Page 1 of 1

Joining Sequential Files

Posted: Mon Nov 15, 2004 2:43 pm
by donlank
I have 3 files with the same column definitions coming from 3 different jobs. I want to put all three files into one file in order to perform one lookup on a hashed file instead of three separate identical lookups.

Is there a way to put these files together?

Thanks,
Kevin

Posted: Mon Nov 15, 2004 2:46 pm
by crouse
You could "cat" the files together at the command line in a Before Job routine, then read the resultant file and create the hash file.

-Craig

Posted: Mon Nov 15, 2004 2:49 pm
by crouse
Or, read all three files with three SeqFile stages and into a Link Collector stage, and then into the hash file.

I like the "cat" option better, though.

-Craig

Posted: Mon Nov 15, 2004 3:06 pm
by donlank
I tried the link collector already. It says, "Link Collector Stage does not support in-process active-to-active inputs or outputs"

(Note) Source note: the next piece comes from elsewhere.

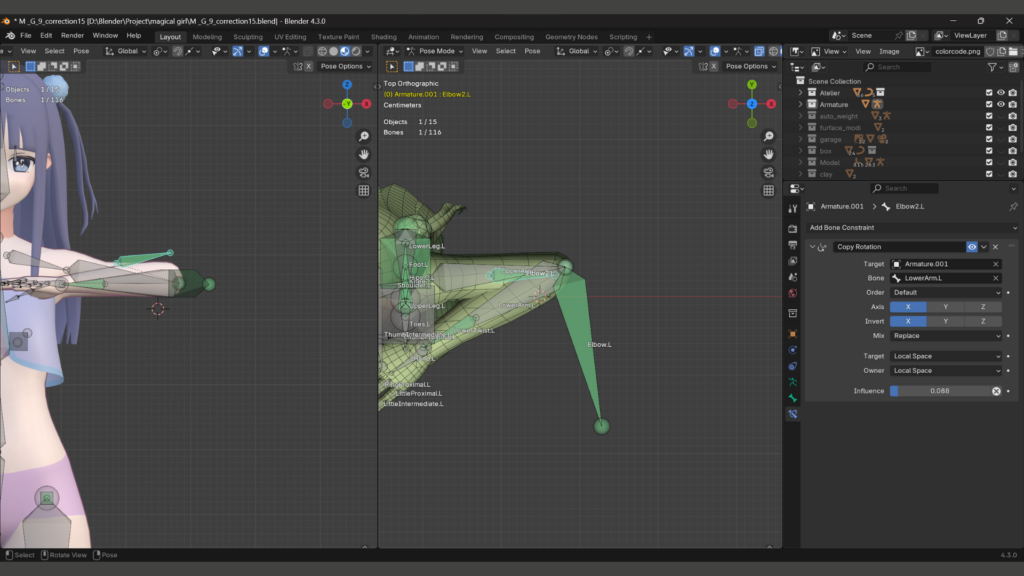
Task: Uncheck the Atelier collection exclude checkbox
Action: click(x=989, y=93)
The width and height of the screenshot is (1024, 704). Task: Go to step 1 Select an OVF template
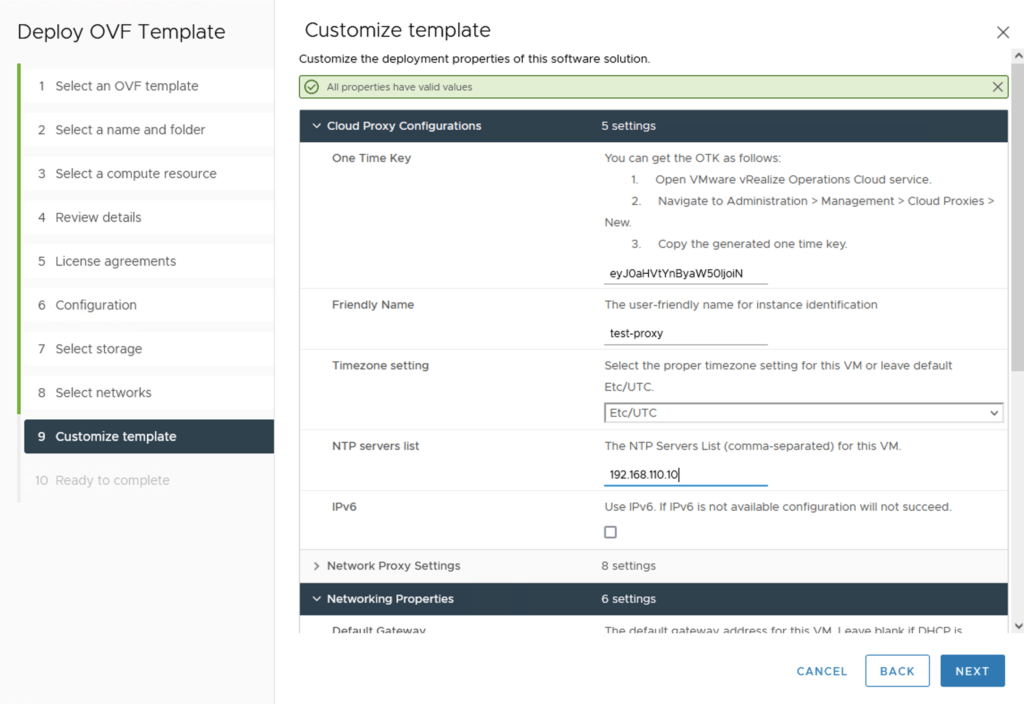coord(127,86)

So the only option to put three files into one in a Server Job is to write a Before Job Routine? There isnt a stage to accomplish this?

Thanks,
Kevin

Posted: Mon Nov 15, 2004 3:08 pm
by crouse
Nope, no stage to do it (the Before Routine).

You can make the Link Collector work with adding in IPC stages and such. That's why I favor the "cat" method.

-Craig

i met save problem before. you can do as such

Posted: Mon Nov 15, 2004 3:45 pm
by changming
donlank wrote:I tried the link collector already. It says, "Link Collector Stage does not support in-process active-to-active inputs or outputs"

So the only option to put three files into one in a Server Job is to write a Before Job Routine? There isnt a stage to accomplish this?

Thanks,
Kevin
open job peoperty and click performence, then select inter process.
anoter suggestion to your job is using multiple instanc, I believe that your job is a typical multi-instance job.

Posted: Mon Nov 15, 2004 4:27 pm
by tonystark622
Why not three sequential file stages into a single hash file stage, only all of them feeding the same hash file?

Tony

Posted: Mon Nov 15, 2004 4:47 pm
by crouse
The nice thing about DataStage is that there are several ways to do the same thing.

The bad thing about DataStage is that there are several ways to do the same thing.

:D

Posted: Mon Nov 15, 2004 5:50 pm
by jreddy
If you need just the hash file, and not the 3 individual sequential files, could you modify your 3 initial jobs to write to a hash file, rather than a sequential file ??

this way, all 3 jobs are writing to same hash file and when you are done with those, the next set of jobs can lookup on just this single hash file.

Posted: Mon Nov 15, 2004 6:36 pm
by rasi
Hi jreddy

when doing that make sure that the first file writes to the hash will delete the content before writing the records. Otherwise you will have the old records stacked into it.

Thanks

Posted: Tue Nov 16, 2004 11:39 am
by jreddy
kevin,

Actually, you might want to clear previous contents only on the first job that creates this hash file. The other two jobs that write to this hash file should insert data in append mode.

Posted: Thu Nov 18, 2004 8:53 am
by donlank
Thanks for all your input.

I decided to do an after job routine after the 3rd job finishes and cat all three files together, then do the hash file lookup.